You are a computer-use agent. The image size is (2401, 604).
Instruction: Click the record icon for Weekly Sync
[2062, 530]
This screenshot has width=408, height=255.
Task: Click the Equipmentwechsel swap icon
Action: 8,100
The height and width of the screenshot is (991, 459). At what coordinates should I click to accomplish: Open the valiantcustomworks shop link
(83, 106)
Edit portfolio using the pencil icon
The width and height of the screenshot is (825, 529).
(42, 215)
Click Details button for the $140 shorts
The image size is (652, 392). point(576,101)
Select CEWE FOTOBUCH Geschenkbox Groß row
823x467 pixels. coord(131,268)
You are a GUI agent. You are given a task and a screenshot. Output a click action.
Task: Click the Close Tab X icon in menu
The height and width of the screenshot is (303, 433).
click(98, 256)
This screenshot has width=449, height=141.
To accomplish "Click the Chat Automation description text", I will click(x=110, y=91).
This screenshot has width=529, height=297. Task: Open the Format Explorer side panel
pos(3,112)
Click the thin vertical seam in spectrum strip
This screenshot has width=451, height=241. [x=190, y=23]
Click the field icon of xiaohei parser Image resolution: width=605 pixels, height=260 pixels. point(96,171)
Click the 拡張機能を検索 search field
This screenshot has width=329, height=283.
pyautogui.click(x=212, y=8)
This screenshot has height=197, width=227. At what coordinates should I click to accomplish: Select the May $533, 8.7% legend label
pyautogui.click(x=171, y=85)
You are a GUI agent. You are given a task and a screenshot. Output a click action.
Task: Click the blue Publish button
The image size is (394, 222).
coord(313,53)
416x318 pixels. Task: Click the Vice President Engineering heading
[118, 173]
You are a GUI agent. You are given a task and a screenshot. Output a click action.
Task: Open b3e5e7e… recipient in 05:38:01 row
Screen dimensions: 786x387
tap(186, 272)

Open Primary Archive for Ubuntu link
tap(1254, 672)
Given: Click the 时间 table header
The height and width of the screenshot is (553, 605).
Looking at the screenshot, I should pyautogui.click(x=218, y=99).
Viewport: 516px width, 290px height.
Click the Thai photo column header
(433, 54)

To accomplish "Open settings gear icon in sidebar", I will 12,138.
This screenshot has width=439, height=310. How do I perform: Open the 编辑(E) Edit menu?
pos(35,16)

What the task asks
Return exactly, please, the lines of the material from the first one down to and including the line where "This screenshot has width=449, height=141." appears.

Output
You are a computer-use agent. The image size is (2401, 604).
Instruction: Click the record icon for Weekly Sync
[2062, 530]
This screenshot has width=408, height=255.
Task: Click the Equipmentwechsel swap icon
Action: 8,100
The height and width of the screenshot is (991, 459). At what coordinates should I click to accomplish: Open the valiantcustomworks shop link
(83, 106)
Edit portfolio using the pencil icon
The width and height of the screenshot is (825, 529).
(42, 215)
Click Details button for the $140 shorts
The image size is (652, 392). point(576,101)
Select CEWE FOTOBUCH Geschenkbox Groß row
823x467 pixels. coord(131,268)
You are a GUI agent. You are given a task and a screenshot. Output a click action.
Task: Click the Close Tab X icon in menu
The height and width of the screenshot is (303, 433).
click(98, 256)
This screenshot has width=449, height=141.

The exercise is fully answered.